• Exercise goal
Please copy out the rows below word for word, starting with the row that contains "Point to the callout" and continuing through the last row.

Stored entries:
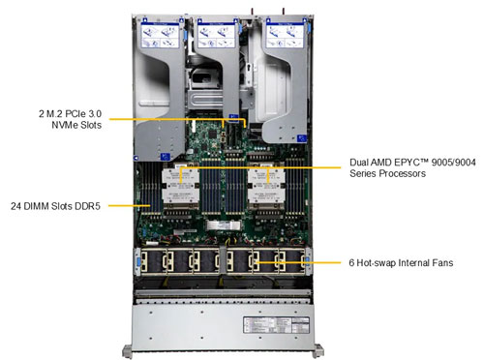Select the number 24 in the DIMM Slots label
click(x=16, y=206)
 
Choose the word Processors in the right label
click(x=400, y=174)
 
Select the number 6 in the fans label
click(x=356, y=261)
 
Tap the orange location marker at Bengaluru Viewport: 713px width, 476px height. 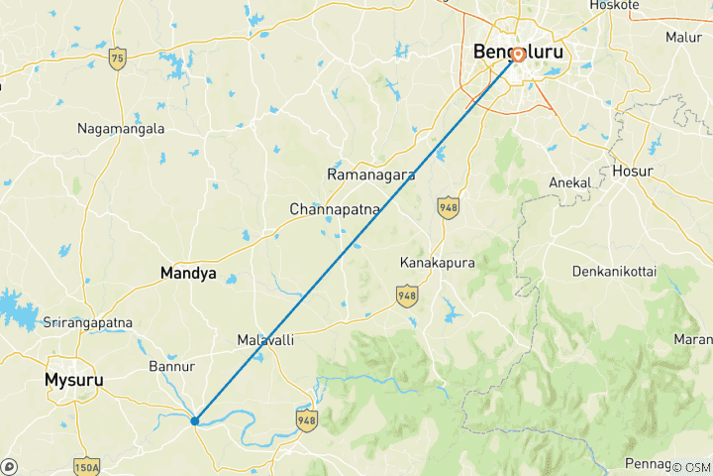pyautogui.click(x=518, y=56)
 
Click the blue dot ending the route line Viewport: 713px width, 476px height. pyautogui.click(x=195, y=420)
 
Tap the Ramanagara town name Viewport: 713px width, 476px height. pyautogui.click(x=371, y=175)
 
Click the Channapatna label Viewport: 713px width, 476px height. pyautogui.click(x=334, y=210)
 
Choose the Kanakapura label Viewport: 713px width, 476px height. pyautogui.click(x=438, y=263)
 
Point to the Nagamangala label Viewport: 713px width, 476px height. pyautogui.click(x=121, y=129)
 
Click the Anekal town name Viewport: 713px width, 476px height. pyautogui.click(x=569, y=183)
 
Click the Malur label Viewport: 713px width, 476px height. pyautogui.click(x=683, y=37)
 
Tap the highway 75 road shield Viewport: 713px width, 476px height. pyautogui.click(x=118, y=58)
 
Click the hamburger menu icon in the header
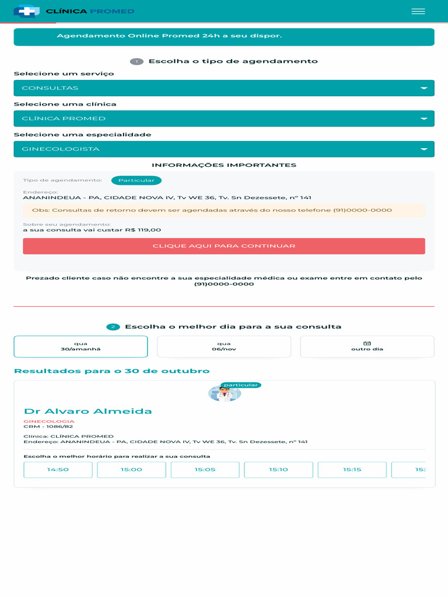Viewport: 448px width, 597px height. pos(418,11)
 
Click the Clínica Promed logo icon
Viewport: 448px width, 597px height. pos(26,11)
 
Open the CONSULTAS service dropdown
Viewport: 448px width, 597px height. pos(224,88)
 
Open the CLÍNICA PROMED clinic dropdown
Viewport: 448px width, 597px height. pos(224,118)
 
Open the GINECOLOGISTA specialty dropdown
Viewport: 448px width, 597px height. pos(224,149)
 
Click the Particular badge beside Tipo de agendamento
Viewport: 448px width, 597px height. pos(136,181)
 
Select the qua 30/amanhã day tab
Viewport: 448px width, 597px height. pos(80,346)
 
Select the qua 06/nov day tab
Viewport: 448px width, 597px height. pos(224,346)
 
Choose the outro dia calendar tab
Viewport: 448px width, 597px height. pos(367,346)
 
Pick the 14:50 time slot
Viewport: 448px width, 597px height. pos(58,469)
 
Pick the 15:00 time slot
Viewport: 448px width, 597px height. pos(131,469)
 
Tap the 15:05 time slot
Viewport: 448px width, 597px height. pos(205,469)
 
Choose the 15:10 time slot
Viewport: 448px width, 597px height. pos(278,469)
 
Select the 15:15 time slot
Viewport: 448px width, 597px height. pos(352,469)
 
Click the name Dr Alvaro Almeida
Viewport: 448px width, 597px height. pos(88,412)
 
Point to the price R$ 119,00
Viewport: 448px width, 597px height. pos(143,230)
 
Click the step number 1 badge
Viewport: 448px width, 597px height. pos(136,62)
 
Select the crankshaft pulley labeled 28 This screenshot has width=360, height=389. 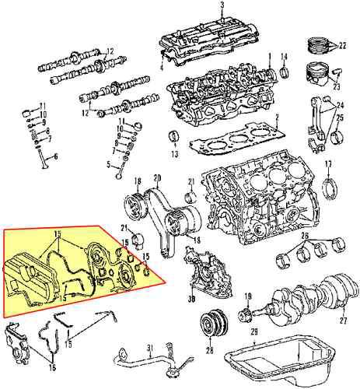pos(210,323)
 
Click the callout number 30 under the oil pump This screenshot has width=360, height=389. pos(190,300)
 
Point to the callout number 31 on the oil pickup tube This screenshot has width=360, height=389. pos(152,347)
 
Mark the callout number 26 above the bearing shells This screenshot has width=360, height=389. pos(304,236)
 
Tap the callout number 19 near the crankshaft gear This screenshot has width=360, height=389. pos(247,296)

• Output below
Point to the callout number 31 on the oil pickup tube This screenshot has width=360, height=389. pos(152,347)
 
Mark the callout number 26 above the bearing shells This screenshot has width=360, height=389. pos(304,236)
 
Tap the callout number 19 near the crankshaft gear This screenshot has width=360, height=389. pos(247,296)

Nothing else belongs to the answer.